The overall goal of this manufacturing process is to develop a small caliber stent-graft by encapsulating a balloon expandable stent within two layers of electrospun polyurethane nanofibers. This research is helping us develop small caliber stent-grafts that actually heal very quickly, and can potentially open up new medical applications that have not been done before. Advantages of this technique are the stent-grafts are made from polymer nanofibers that mimic extracellular matrix.
The fabrication process is also straightforward, and provides favorable mechanical and cell adhesion properties. To begin first melt about 8 milliliters of bio-compatible food grade water soluble support material in a graduated cylinder at 155 degrees Celsius. Also, warm the 100 millimeter long, 3 millimeter wide, stainless steel mandrel to 155 degrees Celsius.
Next turn off the oven and dip the mandrel into the support material. Then hang the mandrel vertically in the oven and let the material solidify, which should occur around 140 degrees Celsius. Excess material should drip off the end.

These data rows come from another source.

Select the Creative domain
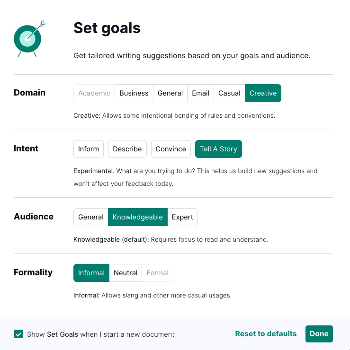[x=263, y=93]
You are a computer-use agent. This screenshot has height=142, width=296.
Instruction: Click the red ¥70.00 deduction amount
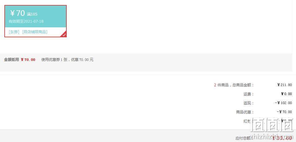[28, 60]
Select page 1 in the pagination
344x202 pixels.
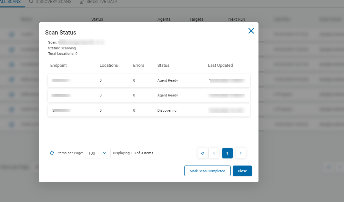point(227,153)
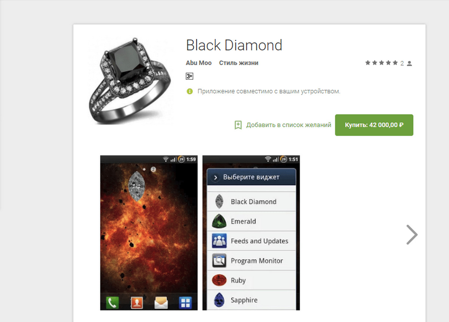Click the green phone icon in screenshot
449x322 pixels.
tap(112, 302)
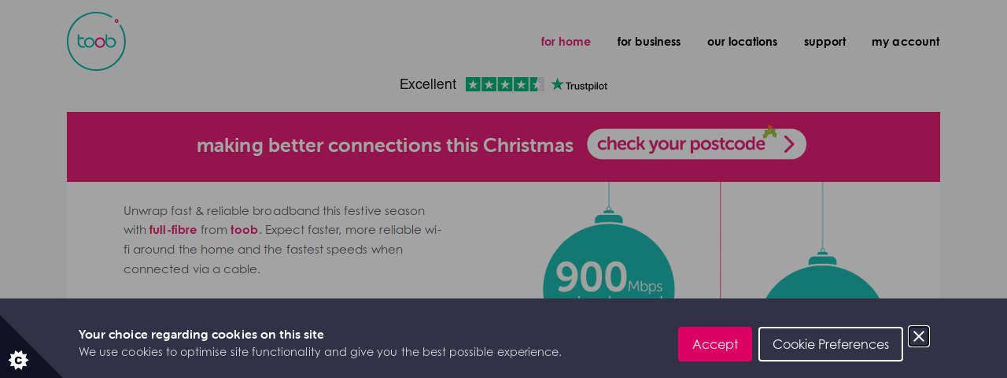Open the for business menu

tap(649, 42)
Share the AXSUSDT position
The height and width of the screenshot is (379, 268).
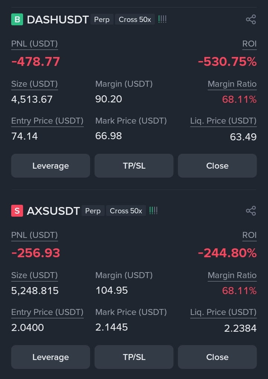coord(251,211)
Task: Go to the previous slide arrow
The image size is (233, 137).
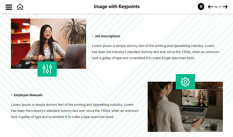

Next set up the mandrel collector of the electrospinning system. This requires a laboratory mixer with an attached plastic rod that ends in a grip for the mandrel. Dissolve the support material off the tip of the mandrel so it can attach to the grip.

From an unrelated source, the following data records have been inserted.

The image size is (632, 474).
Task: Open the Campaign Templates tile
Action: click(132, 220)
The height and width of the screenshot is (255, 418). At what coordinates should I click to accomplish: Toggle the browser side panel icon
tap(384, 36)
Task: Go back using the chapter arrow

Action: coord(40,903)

Next use rubber O rings on both sides of the mandrel to protect the electrospun material from the ground-wire, and electrically ground the mandrel with the U-shaped ground-wire. Next attach the exposed mandrel to a short grip at the far end for support. At the other end, attach the mandrel to the rotating rod from the laboratory mixer.
Secure both supports to the mandrel using screws, and electrically ground the mandrel. Now set up the liquid polyurethane extrusion system. First, load a five milliliter glass syringe that fits the syringe pump, with freshly made 15%polyurethane solution, and attach a blunt end stainless steel needle, which will function as a spinneret.

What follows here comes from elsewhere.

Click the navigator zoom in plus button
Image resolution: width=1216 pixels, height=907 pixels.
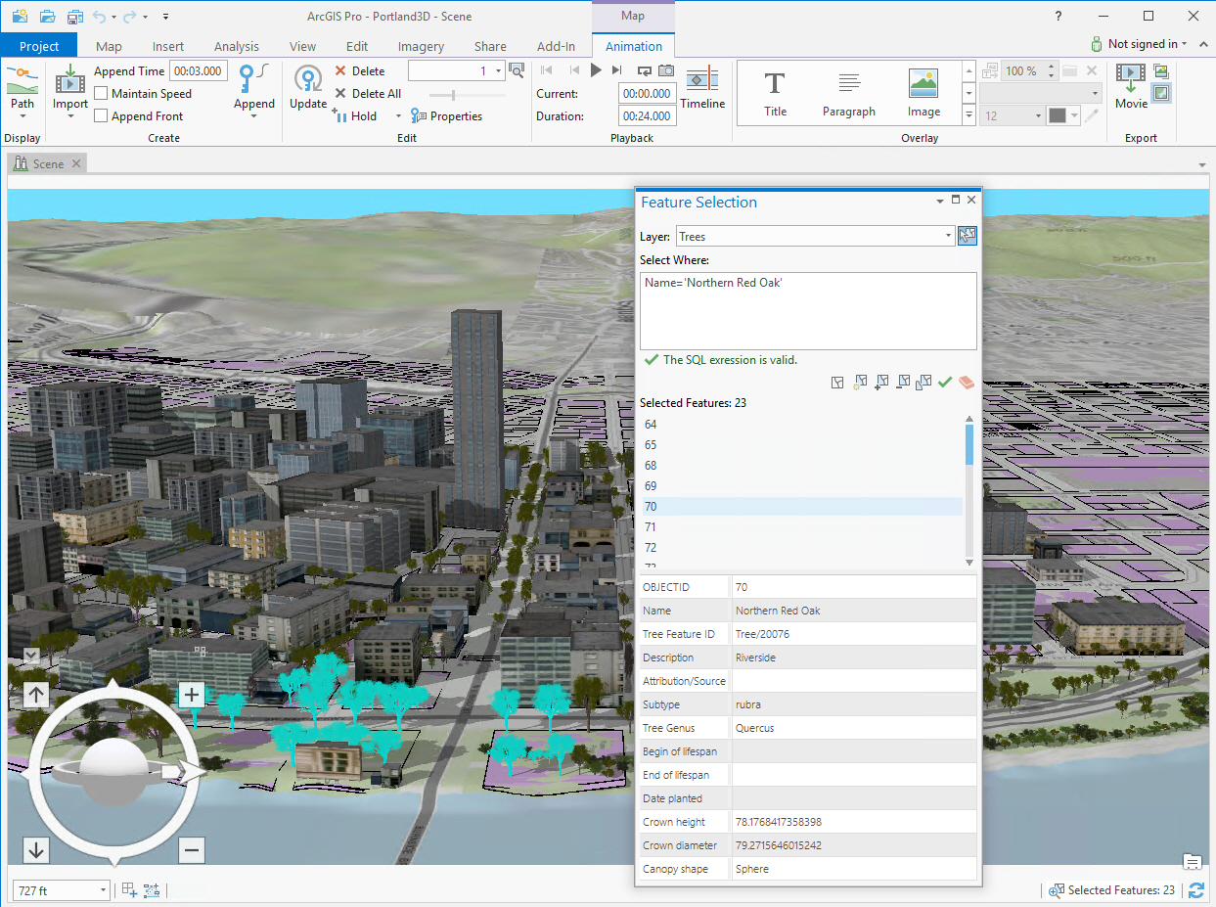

Taking into account the inner diameter of the syringe, program the pump to extrude the solution at zero point zero one milliliters per minute. To prevent electrical arcing insulate the syringe from the conductive parts of the syringe pumps using rubber sheets. Then position the syringe in the pump so the tip of the spinneret is 20 centimeters from the mandrel collector.
Next, connect the high voltage generator to the spinneret using an alligator clip. Before starting the electrospinning, turn off the fume hood exhaust. For operation, start the syringe pump and rotate the mandrel at about 50 RPM.
Then apply a voltage differential of 20 kilovolts across the spinneret and the collector mandrel. Polyurethane nanofibers will start depositing on the rotating mandrel and a thin layer will be visible within several minutes. Let the polyurethane nanofibers build up for two hours to make a uniform tube.
Once the nanofibers have been spun, turn the hood exhaust back on, and proceed to remove the mandrel from the plastic supports. Then carefully slide the balloon expandable stent onto the electrospun tube without damaging the tube. If necessary slightly expand the stent so that it slips on more easily.
Next crimp the stent at the desired location so it is tight to the tube and will not slide around. This will help prevent delamination of the inner and outer layers. Return the mandrel to the set up, and continue the electrospinning as before for three hours to fabricate an outer layer onto the stent-graft.
Next while still on the mandrel, circumferentially cut the excess polyurethane approximately one millimeter from each end of the stent using a scalpel. Next soak the mandrel and stent-graft in de-ionized water to dissolve the support material. Change the water as needed until the support material is completely dissolved.
Then gently remove the stent-graft from the mandrel and allow it to air dry. To test the stent-graft slide it onto a three millimeter trifold balloon, and crimp it onto the balloon using a handheld crimping tool. Under a microscope, inspect the crimped stent-graft for uniform crimping and any other signs of failure such as delamination or a puncture of the cover material which could occur with a deformed stent.
If it looks good, then expand the stent-graft to three millimeters by pressuring the trifold balloon with an inflation device and water. Once expanded use the microscope to inspect the stent-graft once again. Look for uniform expansion and any signs of failure.
Using the electrospinner, high quality polyurethane nanofibers can be produced. Electrospinning polyurethane nanofibers using this setup generates a uniform layer of polyurethane at 50 microns of nanofibers per hour. Crimping and expansion of the resulting small caliber stent-graft show that these devices are capable of being deployed using a standard trifold balloon without uneven expansion or signs of material failure.
Following this procedure other methods like animal model implantation can be performed to investigate the functionality, durability and performance characteristics of the device. While attempting this procedure, it's important to remember to work in a chemical fume-hood with the exhaust turned off during electrospinning and turned back on prior to removing the sample.